_DATA PROVIDED_
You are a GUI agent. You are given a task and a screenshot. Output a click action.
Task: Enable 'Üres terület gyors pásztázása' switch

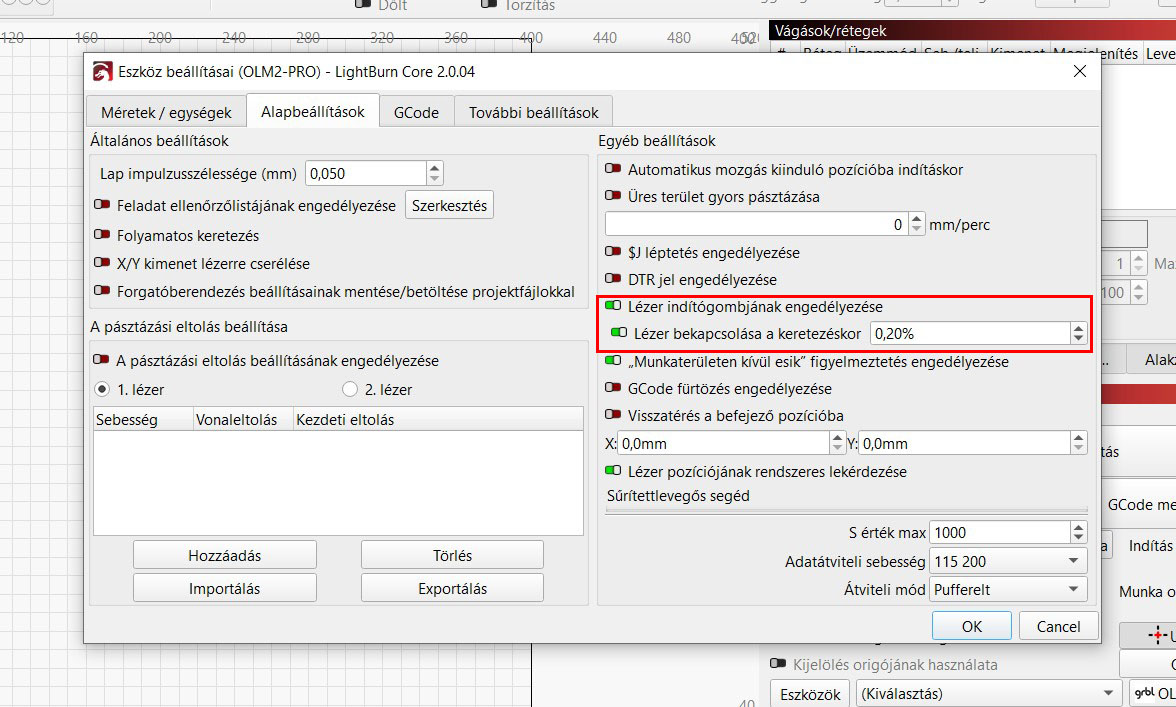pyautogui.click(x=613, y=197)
---
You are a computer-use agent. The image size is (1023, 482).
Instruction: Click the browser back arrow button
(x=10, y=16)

_PROMPT_
Go through the records above and return every line that holds the string "agent".

_EXPECTED OUTPUT_
You are a GUI agent. You are given a task and a screenshot. Output a click action.
You are a computer-use agent. The image size is (1023, 482).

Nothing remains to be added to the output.